Şık’ın gündem yaratan açıklamaları Akdeniz GERÇEK’te
de yer aldı..
Sen misin Sağlık
Bakanlığı’nın-Devletin gizlediği bilgileri kamuoyu ile paylaşmak ?
Bülent Şık için hemen
soruşturma açıldı, ardından da dava geldi..
Sadece bu değil, Şık’ın ıspanaktaki demir
oranını konu aldığı yazıda Temel Reis görselini kullanması da soruşturma
dosyasına girdi.
Kanser
araştırmasının sonuçlarını kamuoyuna duyurduğu için yargılanan Bülent Şık’ın
yargılandığı davaya devam edildi. Şık, Sağlık Bakanlığı’na araştırmanın
sonuçlarının ne yapıldığının sorulmasını ve beraat talebi reddedildi.
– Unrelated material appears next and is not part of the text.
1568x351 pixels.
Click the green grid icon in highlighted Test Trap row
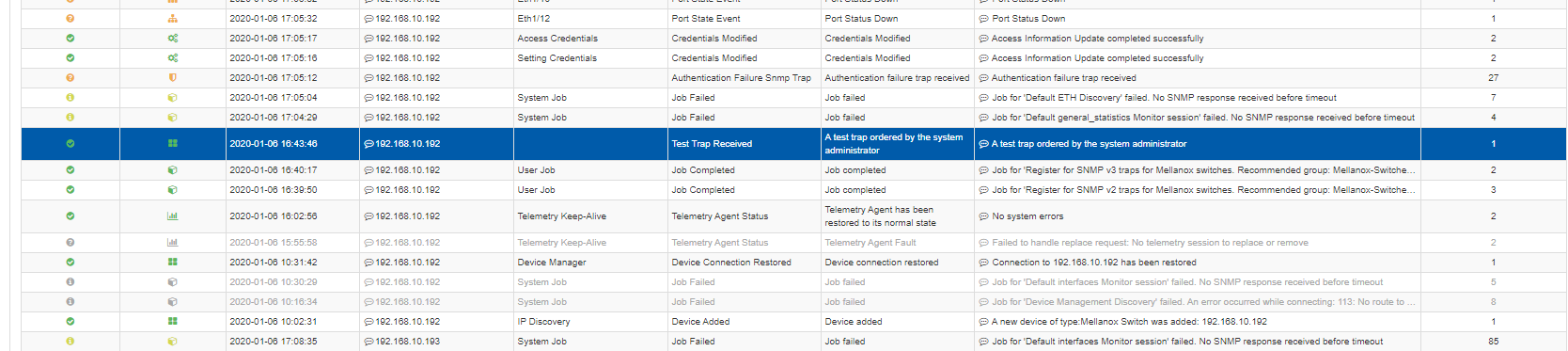pyautogui.click(x=172, y=144)
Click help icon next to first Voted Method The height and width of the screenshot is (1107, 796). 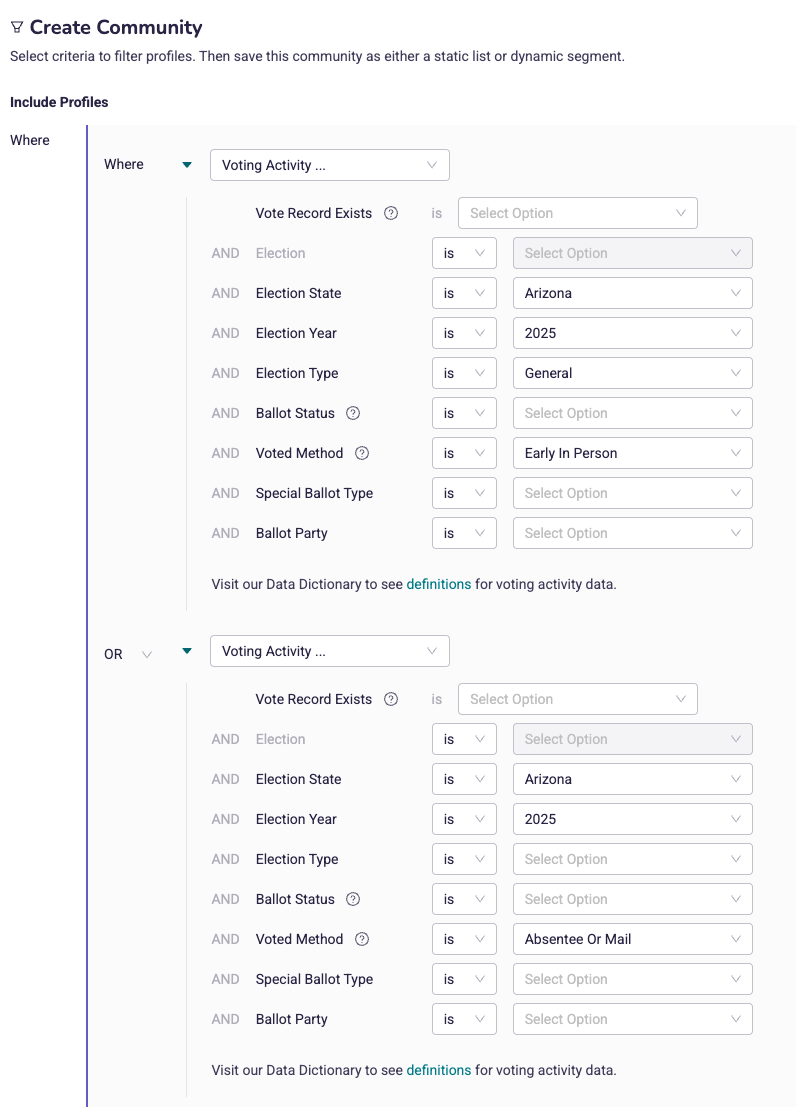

Bir
sonraki duruşma 26 Eylül’de görülecek.
İstanbul 2’nci
Asliye Ceza Mahkemesi’nde önceki gün görülen ikinci duruşmaya, “gizli bilgileri
temin etmek ve açıklamak” ile suçlanan Bülent Şık ve avukatları katıldı.
Duruşmayı
İstanbul, Ankara, Antalya, Kırklareli, Tekirdağ ve Kocaeli barolarından
temsilciler, akademisyenler ve gazeteciler de izledi.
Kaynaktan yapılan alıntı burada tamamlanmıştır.